Tomás
 06-02-2006

What's the best portable way to set the MSB of an unsigned integer type?

Is the following any good?:

Start of with: 0000 0000

Flip all the bits: 1111 1111

Shift once to the right: 0111 1111

Flip all the bits: 1000 0000

Here it is done in code:

typedef unsigned short UIntType;

UIntType msb_only =
~( ~( (UIntType)0 ) >> 1 );

Is there a better way?

-Tomás

Richard Bos
 06-02-2006

> What's the best portable way to set the MSB of an unsigned integer type?
>
> Is the following any good?:
>
> Start of with: 0000 0000
> Flip all the bits: 1111 1111
> Shift once to the right: 0111 1111
> Flip all the bits: 1000 0000
>
> Here it is done in code:
>
> typedef unsigned short UIntType;
>
> UIntType msb_only =
> ~( ~( (UIntType)0 ) >> 1 );
>
> Is there a better way?

Because of the way unsigned integer overflow is handled in C, you can
replace the first two steps with converting -1 to the desired type. This
results in

UIntType msb_only = ~( (UIntType)-1 >> 1 );

This is obviously shorter; up to you to decide whether you find it as
legible.

Richard

Andrew Poelstra
 06-02-2006
On 2006-06-02, Richard Bos <(E-Mail Removed)> wrote:
>
>> What's the best portable way to set the MSB of an unsigned integer type?
>>
>> Is the following any good?:
>>
>> Start of with: 0000 0000
>> Flip all the bits: 1111 1111
>> Shift once to the right: 0111 1111
>> Flip all the bits: 1000 0000
>>
>> Here it is done in code:
>>
>> typedef unsigned short UIntType;
>>
>> UIntType msb_only =
>> ~( ~( (UIntType)0 ) >> 1 );
>>
>> Is there a better way?

>
> Because of the way unsigned integer overflow is handled in C, you can
> replace the first two steps with converting -1 to the desired type. This
> results in
>
> UIntType msb_only = ~( (UIntType)-1 >> 1 );
>
> This is obviously shorter; up to you to decide whether you find it as
> legible.

I would take one and left-shift it sizeof(type) * CHAR_BIT.

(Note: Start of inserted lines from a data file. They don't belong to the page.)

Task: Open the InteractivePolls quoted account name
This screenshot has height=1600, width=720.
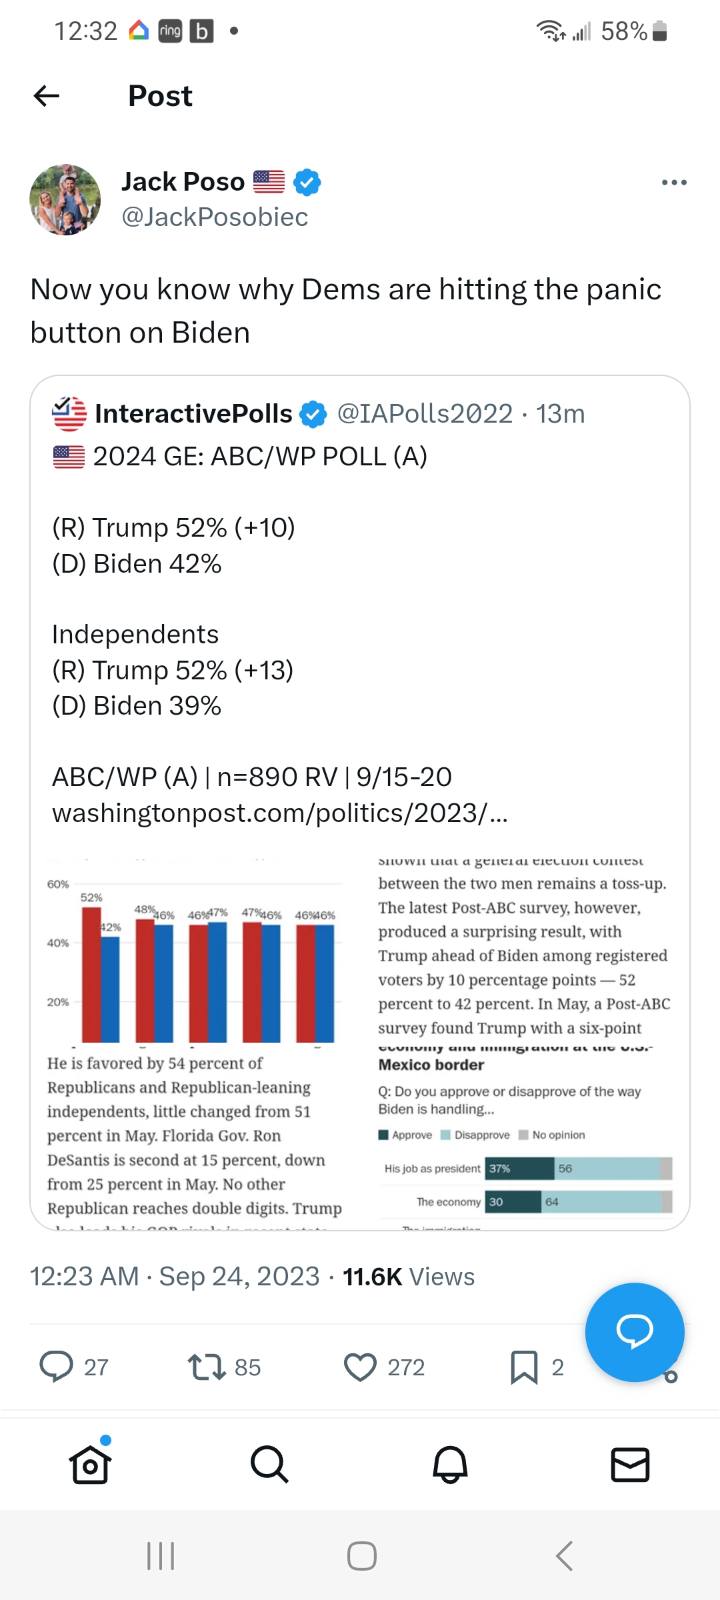Action: click(x=194, y=413)
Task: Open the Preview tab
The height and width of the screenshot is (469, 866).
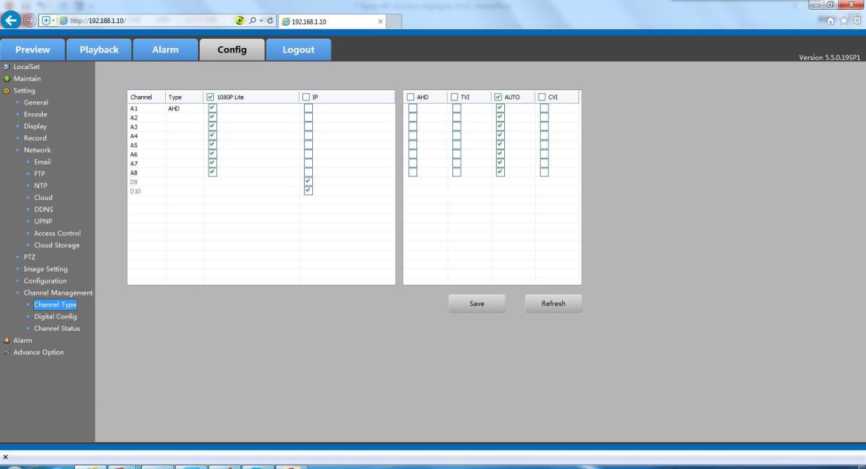Action: (33, 50)
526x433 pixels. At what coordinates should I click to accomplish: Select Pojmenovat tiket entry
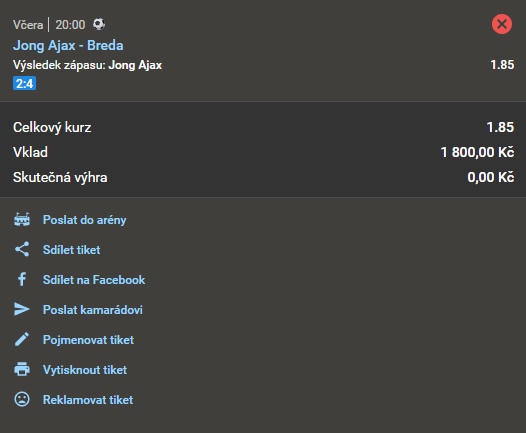point(88,340)
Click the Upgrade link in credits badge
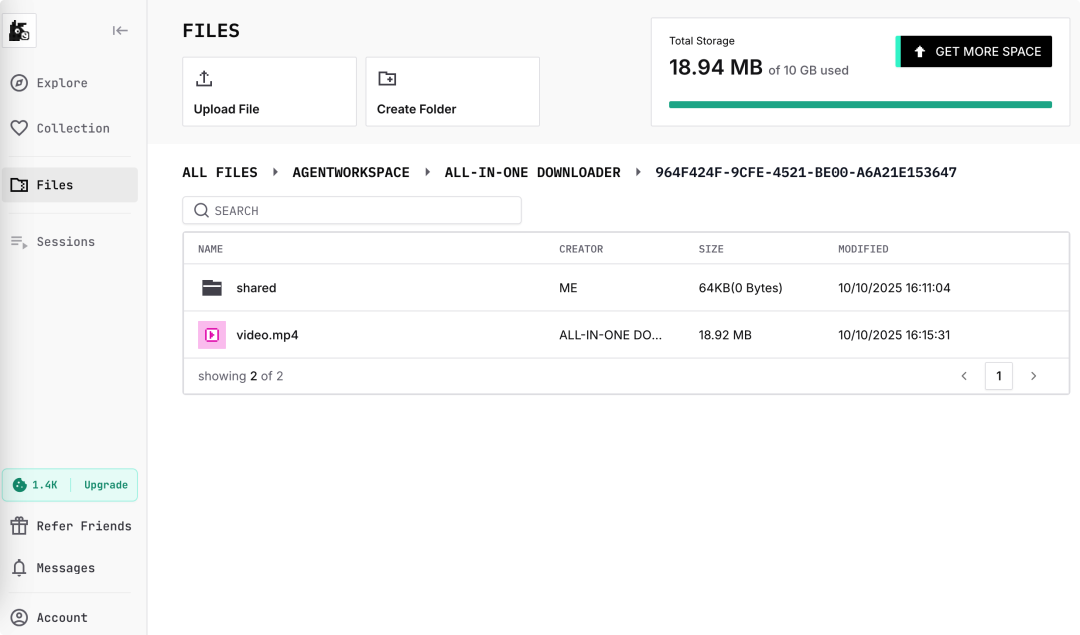Viewport: 1080px width, 635px height. 105,485
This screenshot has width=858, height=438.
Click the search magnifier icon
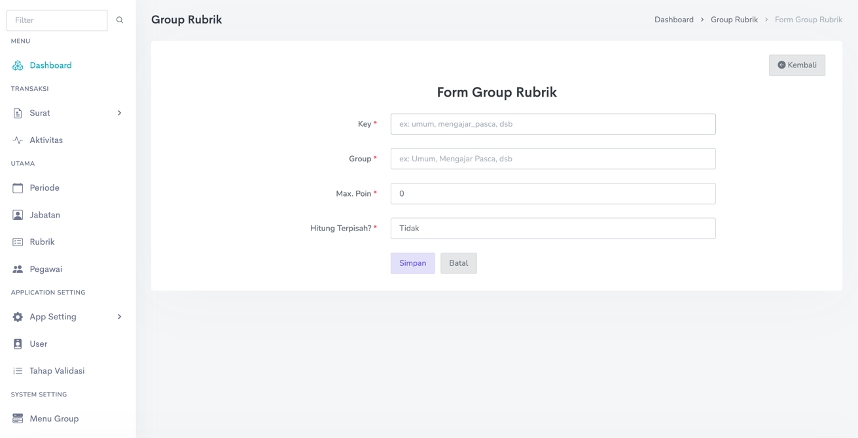[x=120, y=20]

This solution is pretty easy to read:

int m = 1 << (sizeof m * CHAR_BIT) /* Set MSB */

--
Andrew Poelstra
To email me, use "apoelstra" at the above address.
You can lead a blind man to water but you can't make him chug it.

Eric Sosman
 06-02-2006

Andrew Poelstra wrote On 06/02/06 11:26,:
> On 2006-06-02, Richard Bos <(E-Mail Removed)> wrote:
>
>>
>>
>>>What's the best portable way to set the MSB of an unsigned integer type?
>>>
>>>Is the following any good?:
>>>
>>> Start of with: 0000 0000
>>> Flip all the bits: 1111 1111
>>> Shift once to the right: 0111 1111
>>> Flip all the bits: 1000 0000
>>>
>>>Here it is done in code:
>>>
>>> typedef unsigned short UIntType;
>>>
>>> UIntType msb_only =
>>> ~( ~( (UIntType)0 ) >> 1 );
>>>
>>>Is there a better way?

>>
>>Because of the way unsigned integer overflow is handled in C, you can
>>replace the first two steps with converting -1 to the desired type. This
>>results in
>>
>> UIntType msb_only = ~( (UIntType)-1 >> 1 );
>>
>>This is obviously shorter; up to you to decide whether you find it as
>>legible.

>
>
> I would take one and left-shift it sizeof(type) * CHAR_BIT.
>
> This solution is pretty easy to read:
>
> int m = 1 << (sizeof m * CHAR_BIT) /* Set MSB */

This is wrong. R-O-N-G, wrong. Where to begin?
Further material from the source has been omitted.